WPForms vs Fillout: the quick answer
WPForms wins if you’re running a WordPress site. Simple as that. Both tools scored identical 4.6/5 ratings in our testing, but WPForms keeps your surveys on your domain with your branding intact. Fillout has solid database connections and gives you 1,000 free responses monthly, but it can’t compete with WPForms when you want surveys that actually belong to your website instead of shipping visitors off to some external platform.
Where WPForms wins
WordPress site owners get the real deal here. Your surveys stay put on your domain instead of bouncing people to external links. That means visitors stick around in your ecosystem and everything looks consistent.
The payment stuff really works. WPForms handles e-commerce and donations smoothly within surveys, and it plays nice with whatever WordPress payment setup you’re already running. No wrestling with separate systems.
The builder makes sense if you already know WordPress. Everything lives in your familiar dashboard instead of forcing you to learn another interface. Less hassle, less training time.
Annual billing helps your wallet too. At $49 yearly for Basic, you’re spending less than monthly plans if you’re planning to stick around.
Where Fillout wins
That free plan is actually useful. 1,000 responses monthly with unlimited forms beats the hell out of WPForms’ stripped-down free version. If you’re just testing or don’t need massive volume, Fillout lets you run real surveys for zero cost.
The Notion and Airtable connections work like they should. Your responses dump straight into these databases without jumping through integration hoops. If your team lives in these tools, Fillout saves you serious headaches.
Complex survey logic works better here. Fillout was built for sophisticated form flows while WPForms started life as a basic WordPress form plugin. Multi-step surveys with branching logic feel natural in Fillout, clunky in WPForms.
Team features actually exist. Multiple people can work on surveys together, unlike WPForms which assumes you’re flying solo.
Pricing compared
Fillout’s free plan lets you do actual work with 1,000 monthly responses. WPForms free is basically a teaser with limited fields and no real survey power.

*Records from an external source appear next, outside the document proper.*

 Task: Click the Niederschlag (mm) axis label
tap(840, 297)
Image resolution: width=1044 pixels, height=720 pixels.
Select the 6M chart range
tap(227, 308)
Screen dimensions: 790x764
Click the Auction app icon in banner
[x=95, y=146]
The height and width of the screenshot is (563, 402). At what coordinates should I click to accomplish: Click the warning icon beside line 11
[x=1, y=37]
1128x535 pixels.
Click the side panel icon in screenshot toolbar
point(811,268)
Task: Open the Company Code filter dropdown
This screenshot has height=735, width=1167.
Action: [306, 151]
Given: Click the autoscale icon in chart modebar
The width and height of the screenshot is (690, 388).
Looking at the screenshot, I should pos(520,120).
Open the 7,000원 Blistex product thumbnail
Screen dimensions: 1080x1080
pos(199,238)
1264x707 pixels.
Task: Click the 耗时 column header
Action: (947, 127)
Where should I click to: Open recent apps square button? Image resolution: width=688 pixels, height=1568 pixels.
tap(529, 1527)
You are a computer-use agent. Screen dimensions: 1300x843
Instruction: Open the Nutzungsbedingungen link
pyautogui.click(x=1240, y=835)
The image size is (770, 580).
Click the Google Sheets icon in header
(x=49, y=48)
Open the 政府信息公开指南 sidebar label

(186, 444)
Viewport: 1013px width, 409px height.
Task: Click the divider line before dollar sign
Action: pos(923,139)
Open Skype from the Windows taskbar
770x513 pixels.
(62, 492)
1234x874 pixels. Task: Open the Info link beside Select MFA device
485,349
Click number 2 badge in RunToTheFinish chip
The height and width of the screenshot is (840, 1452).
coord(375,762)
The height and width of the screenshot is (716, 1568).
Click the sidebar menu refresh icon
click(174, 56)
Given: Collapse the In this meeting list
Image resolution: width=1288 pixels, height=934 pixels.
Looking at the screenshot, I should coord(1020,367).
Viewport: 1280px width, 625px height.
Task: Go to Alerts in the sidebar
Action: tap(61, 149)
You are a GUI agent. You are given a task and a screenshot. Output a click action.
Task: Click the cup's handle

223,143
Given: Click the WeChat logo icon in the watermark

Once you pay, the math changes. WPForms Basic runs $49 yearly (about $4 monthly) for one site. Fillout Starter costs $15 monthly for 5,000 responses and kills the branding. WPForms wins if you can stomach annual payments.
High volume shifts back to Fillout. Their Pro plan gives unlimited responses for $40 monthly. WPForms Pro costs $199 yearly for three sites, which works out to $16.58 monthly.
The split is simple: WPForms charges per site, Fillout charges per response. Pick based on what you actually need more of.
Features that matter for this decision
WordPress integration changes everything. WPForms surveys live on your site with your SSL and your user experience. Fillout surveys live on Fillout’s platform behind external links. For WordPress owners who care about user flow and SEO, this difference ends the debate.
Database connections favor Fillout hard. It talks directly to Notion, Airtable, and others without middleware. WPForms can connect to databases but usually needs Zapier or custom API work.
Payment processing works differently. WPForms integrates with your existing WordPress payment flow. Fillout processes payments but operates separately from your site’s infrastructure.
Templates match each tool’s personality. WPForms gives you WordPress-friendly lead forms and feedback surveys. Fillout focuses on multi-step workflows and database collection. Neither tool drowns you in templates, but what they offer makes sense for their strengths.
Who should choose WPForms
Pick WPForms if you run WordPress and want surveys that belong to your website. This works for WordPress owners who care about user experience, like paying annually, need payments integrated with their existing setup, and want surveys that keep visitors on their domain.
Who should choose Fillout
Pick Fillout if you need a standalone survey platform that talks nicely to your databases. This fits teams that build surveys together, want generous free plans or monthly billing, don’t use WordPress, and care more about sophisticated form logic than website integration.